We started juggling work on many fronts – YouOrderIt (web and mobile) and The Descent. Early during 2015 Elioncho did some freelance work for Carlos Forero of Milmentes and made an arrangement that would allow Forero to work with Helldorado Team as the official designer for the game. In April 2015 we on-boarded The Descent’s final designer and by end of May he had produced all the graphics that ended up carrying the real feeling of the game we had always wanted to play. The bulk of The Descent’s development work (now with SpriteKit and the integrated graphics assets) was developed between February 2015 and June 2015.

In June 22, 2015, after almost 5 years of a development schedule that we described as “half a decade of sweat and blood”, during the middle of day, Elioncho made the last code change of the The Descent, ran some unit tests to validate functionality and clicked the “Publish” button within the deployment wizard of Xcode. For 5 years we had felt like Atlas holding the Earth under his shoulders. Having been burdened by past frustrations and by 5 years of trials and tribulations, we mentally let out a long, deep sigh as a smile formed in our faces.

We’re Alive!

Hello guys,

A couple of months have passed, but let me assure you that we’re close to releasing The Descent. As I predicted, our designer failed and we failed to meet our January release date. Then other things came up and we had to stop development entirely. The good news is that we’re releasing between May and June, no excuses. We’re working with a new designer who is producing quality work at a fast rate. Be ready! It’s just around the corner. You’re going to love this game!

Another Status Update of The Descent

Had a great meeting with our graphic designer yesterday. He got pretty excited and pumped up when he played the game and got a feeling from it I’m sure will help him on his work. But the most important thing is that he’s commited for the early next year release.
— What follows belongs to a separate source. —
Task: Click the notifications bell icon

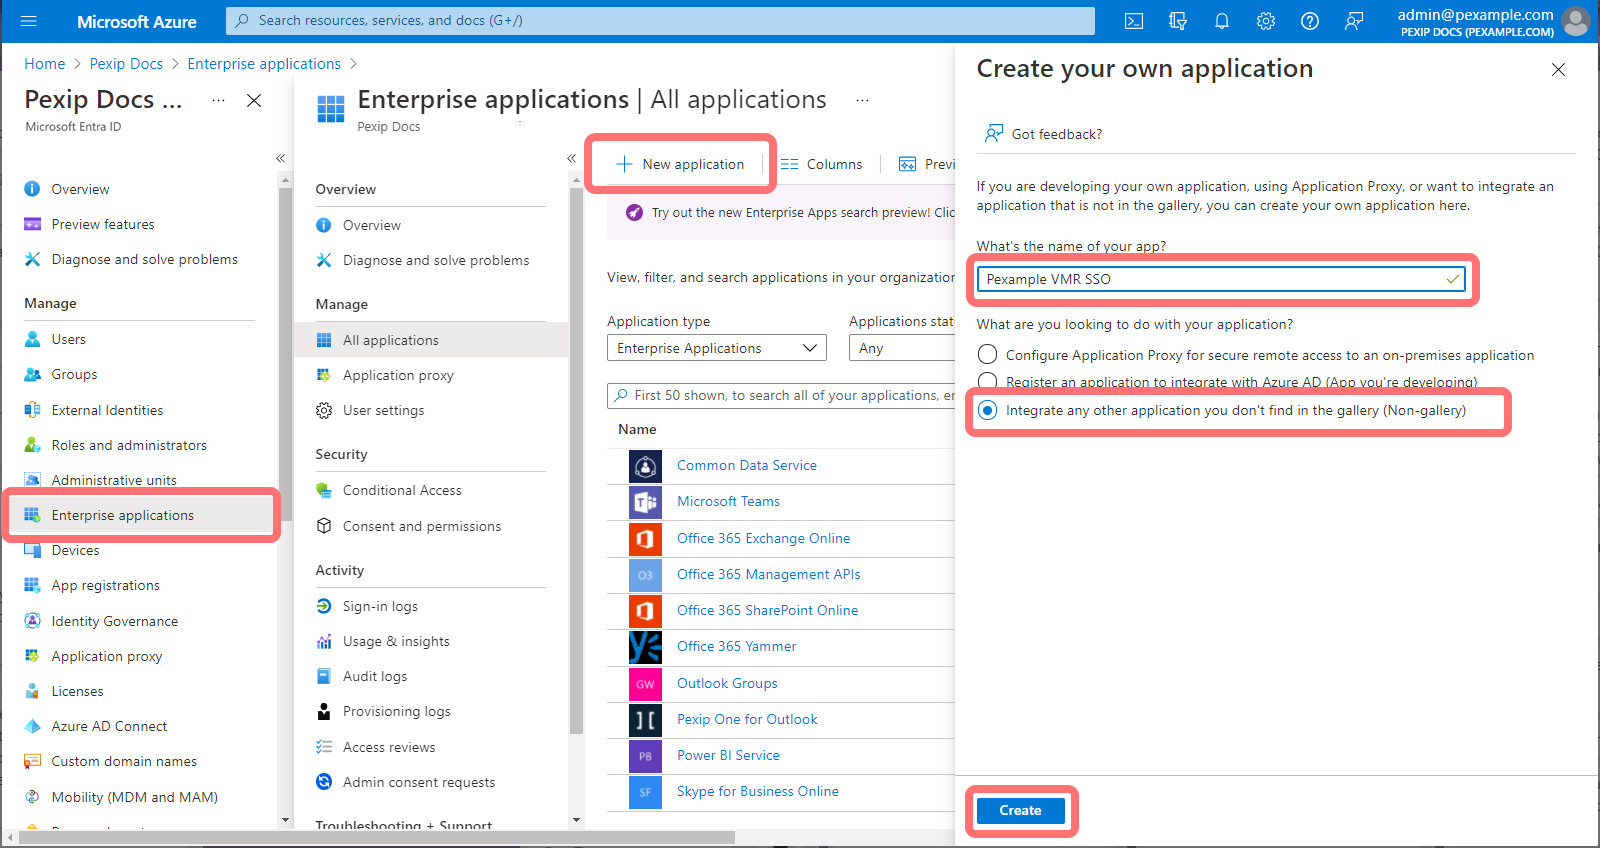Action: point(1221,21)
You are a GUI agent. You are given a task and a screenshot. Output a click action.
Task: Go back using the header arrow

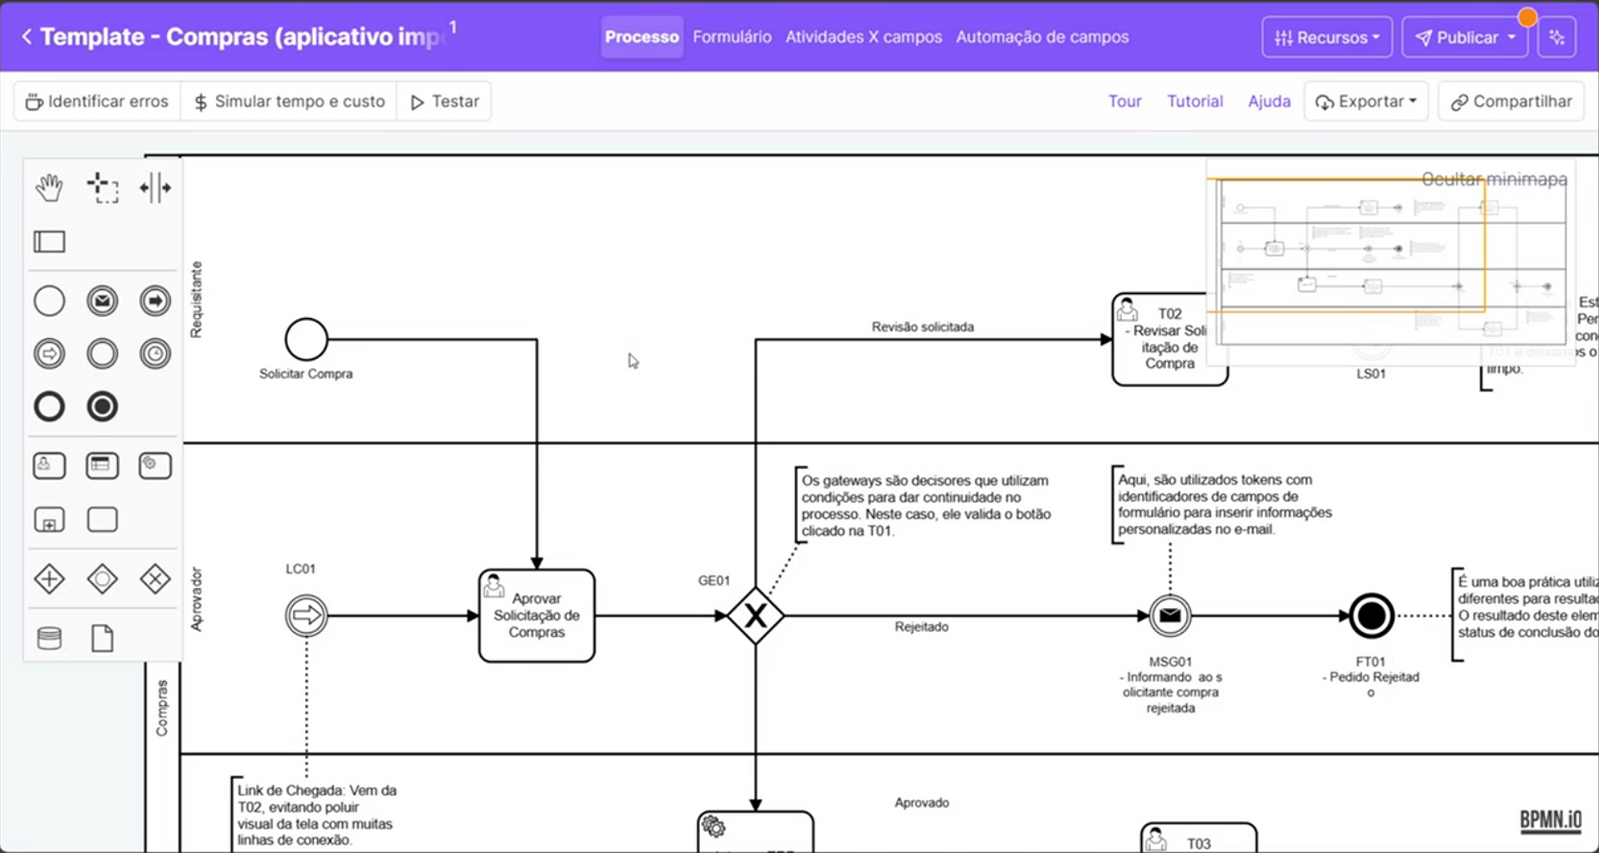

I’m hoping it’s true, our last two designers have been very unreliable.

In other news, Tiogus is finally checking for bugs and sharing input on the game.

All is well, we’re on schedule and very happy to share this game with you guys very soon.

Status of The Descent

After almost two months of development, I’m happy and excited to announce that we are on schedule to release our iOS game (code named The Descent) early next year, hopefully on January. All the gameplay features are done. We’re going into beta phase right now. We’ll be polishing things up, balancing the game, and incorporating updated graphics stuff (we’ll have to push our designer hard).

As always, thanks for your support! You’ll be hearing a lot from us in the following weeks. Don’t forget to leave a comment below if you want to be part of the beta. Thanks again!

Game Documentary Recommendation – Indie Game: The Movie

Just finished watching this doc on Netflix. I highly recommend it, got me really inspired. I feel related in many ways to each character in the movie: the struggles, pain, grind and sacrifice everyone goes through. And ultimately the love that they feel for their craft that makes them fight till’ the end. I hope our story unfolds as theirs.

I leave you with two quotes that I liked:

You kind of have to give up something to have something great.
Tommy Refenes

If you don’t see a vulnerability in somebody, you’re probably not relating with them on a very personal level.